Ahora Francisco Calvo Serraller es, para los vivos, un arcano.

Coincidimos en la universidad madrileña cuando todavía cantaba Marisol y siempre fue un hombre animoso y sagaz, pero en los últimos meses recibió el mazazo definitivo después de haber recibido tantos otros. Nos veíamos con frecuencia porque compartíamos barrio y yo observaba su decaimiento con inquietud: cada día era menos dueño de su cuerpo. Estoy persuadido de que aceptó la muerte como una liberación, no para él, sino para aquellas personas que de él cuidaban.

Para los amigos siempre fue Paco, aunque sus innumerables discípulos lo llamaran Francisco Calvo Serraller. Ha sido uno de los más sobresalientes pedagogos que ha dado la posguerra española en un terreno, el arte, que, como él mismo, sufría una enfermedad degenerativa. No se dedicó a los estudios artísticos por cálculo práctico, sino por pasión intelectual. El arte era un depósito de significados donde rebuscaba algún sentido para nuestra existencia. La vida es breve y, para él, dramática, por eso la urgencia de algún sentido es acuciante cuando se esfuma el consolador espejismo de la religión. Puede alguno creer que será la ciencia la que entienda nuestra radical insignificancia. Otros lucharán por mantener una vida digna a pesar de la nada que nos acecha. Pero los hay, como Paco, que no se resignan y encuentran en el arte un diccionario de la existencia a través de los siglos.

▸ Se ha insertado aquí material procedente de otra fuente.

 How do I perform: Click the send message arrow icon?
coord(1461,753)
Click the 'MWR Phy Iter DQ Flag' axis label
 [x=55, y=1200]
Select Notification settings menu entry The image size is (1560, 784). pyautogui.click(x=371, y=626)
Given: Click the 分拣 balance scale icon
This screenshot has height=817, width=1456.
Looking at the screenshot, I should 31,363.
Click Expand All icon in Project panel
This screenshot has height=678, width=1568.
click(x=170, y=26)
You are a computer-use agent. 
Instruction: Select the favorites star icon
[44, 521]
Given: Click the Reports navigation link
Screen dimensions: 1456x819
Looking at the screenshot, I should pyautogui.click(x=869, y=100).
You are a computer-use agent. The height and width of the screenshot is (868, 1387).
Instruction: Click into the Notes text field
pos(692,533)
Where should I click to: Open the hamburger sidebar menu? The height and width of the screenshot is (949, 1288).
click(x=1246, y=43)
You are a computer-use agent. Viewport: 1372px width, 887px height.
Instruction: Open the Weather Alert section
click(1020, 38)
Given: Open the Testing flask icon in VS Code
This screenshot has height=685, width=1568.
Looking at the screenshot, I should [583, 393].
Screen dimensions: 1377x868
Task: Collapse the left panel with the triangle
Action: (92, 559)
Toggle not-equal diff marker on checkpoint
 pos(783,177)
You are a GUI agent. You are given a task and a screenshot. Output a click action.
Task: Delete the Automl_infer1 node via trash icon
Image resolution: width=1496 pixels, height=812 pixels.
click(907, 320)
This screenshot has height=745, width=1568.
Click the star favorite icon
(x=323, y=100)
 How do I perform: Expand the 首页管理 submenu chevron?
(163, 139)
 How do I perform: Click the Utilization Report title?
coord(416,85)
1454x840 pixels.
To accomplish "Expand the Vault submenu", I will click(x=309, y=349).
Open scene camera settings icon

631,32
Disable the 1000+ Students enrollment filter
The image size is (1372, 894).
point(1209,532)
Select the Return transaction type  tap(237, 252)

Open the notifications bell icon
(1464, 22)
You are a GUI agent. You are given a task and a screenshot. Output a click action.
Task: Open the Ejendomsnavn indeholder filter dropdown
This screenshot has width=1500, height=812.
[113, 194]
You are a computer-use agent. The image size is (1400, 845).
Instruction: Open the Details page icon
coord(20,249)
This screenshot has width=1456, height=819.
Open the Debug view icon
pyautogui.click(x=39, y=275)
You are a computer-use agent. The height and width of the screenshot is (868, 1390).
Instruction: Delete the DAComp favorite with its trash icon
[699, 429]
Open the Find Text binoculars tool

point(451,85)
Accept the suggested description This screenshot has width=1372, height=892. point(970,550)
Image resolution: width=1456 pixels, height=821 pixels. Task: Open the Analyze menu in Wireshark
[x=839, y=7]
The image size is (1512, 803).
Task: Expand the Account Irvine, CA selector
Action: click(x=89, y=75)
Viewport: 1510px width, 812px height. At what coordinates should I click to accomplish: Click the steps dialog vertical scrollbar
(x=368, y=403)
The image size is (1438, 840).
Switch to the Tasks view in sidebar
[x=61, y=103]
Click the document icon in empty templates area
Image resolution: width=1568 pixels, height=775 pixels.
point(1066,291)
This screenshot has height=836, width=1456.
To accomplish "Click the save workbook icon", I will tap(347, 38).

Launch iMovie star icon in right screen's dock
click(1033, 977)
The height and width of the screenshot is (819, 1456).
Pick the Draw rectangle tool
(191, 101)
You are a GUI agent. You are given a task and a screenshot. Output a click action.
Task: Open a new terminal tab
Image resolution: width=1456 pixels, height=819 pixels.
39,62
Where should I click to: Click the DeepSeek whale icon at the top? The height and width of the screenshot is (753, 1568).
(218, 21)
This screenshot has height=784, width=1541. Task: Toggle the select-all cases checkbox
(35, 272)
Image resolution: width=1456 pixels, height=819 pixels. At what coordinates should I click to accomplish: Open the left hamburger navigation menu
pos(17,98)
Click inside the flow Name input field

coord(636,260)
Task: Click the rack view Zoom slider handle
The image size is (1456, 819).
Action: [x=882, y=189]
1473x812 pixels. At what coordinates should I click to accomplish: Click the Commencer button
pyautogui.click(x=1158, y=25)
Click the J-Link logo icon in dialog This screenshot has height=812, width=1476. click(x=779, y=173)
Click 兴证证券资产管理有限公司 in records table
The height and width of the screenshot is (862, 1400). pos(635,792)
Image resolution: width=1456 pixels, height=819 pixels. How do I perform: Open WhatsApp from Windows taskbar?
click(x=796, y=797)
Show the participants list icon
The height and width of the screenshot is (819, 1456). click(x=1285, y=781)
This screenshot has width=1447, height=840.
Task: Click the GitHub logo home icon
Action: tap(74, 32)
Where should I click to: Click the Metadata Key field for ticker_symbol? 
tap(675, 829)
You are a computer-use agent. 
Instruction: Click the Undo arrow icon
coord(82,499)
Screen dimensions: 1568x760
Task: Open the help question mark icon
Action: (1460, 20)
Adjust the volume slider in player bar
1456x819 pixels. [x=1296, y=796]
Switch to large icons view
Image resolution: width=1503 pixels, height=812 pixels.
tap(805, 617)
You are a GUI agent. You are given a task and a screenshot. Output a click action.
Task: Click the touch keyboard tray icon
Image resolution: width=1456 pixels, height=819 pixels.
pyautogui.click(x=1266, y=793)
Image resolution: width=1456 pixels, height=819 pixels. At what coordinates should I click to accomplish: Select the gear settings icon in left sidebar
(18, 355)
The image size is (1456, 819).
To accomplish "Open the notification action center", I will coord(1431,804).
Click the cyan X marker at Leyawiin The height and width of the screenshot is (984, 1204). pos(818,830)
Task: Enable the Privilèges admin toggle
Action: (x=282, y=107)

Acabo de leer lo que quizás sea su último escrito, el prólogo a un curioso librito sobre El vino de la fiesta de San Martín de Bruegel, breve e intenso texto de Alicia Rodés. Insiste Paco, por última vez, en el “irreductible misterio” del arte, nuestro asidero final. Ahora él es, para los vivos, un arcano. También, de algún modo, un signo tan insondable y magno como una obra de arte.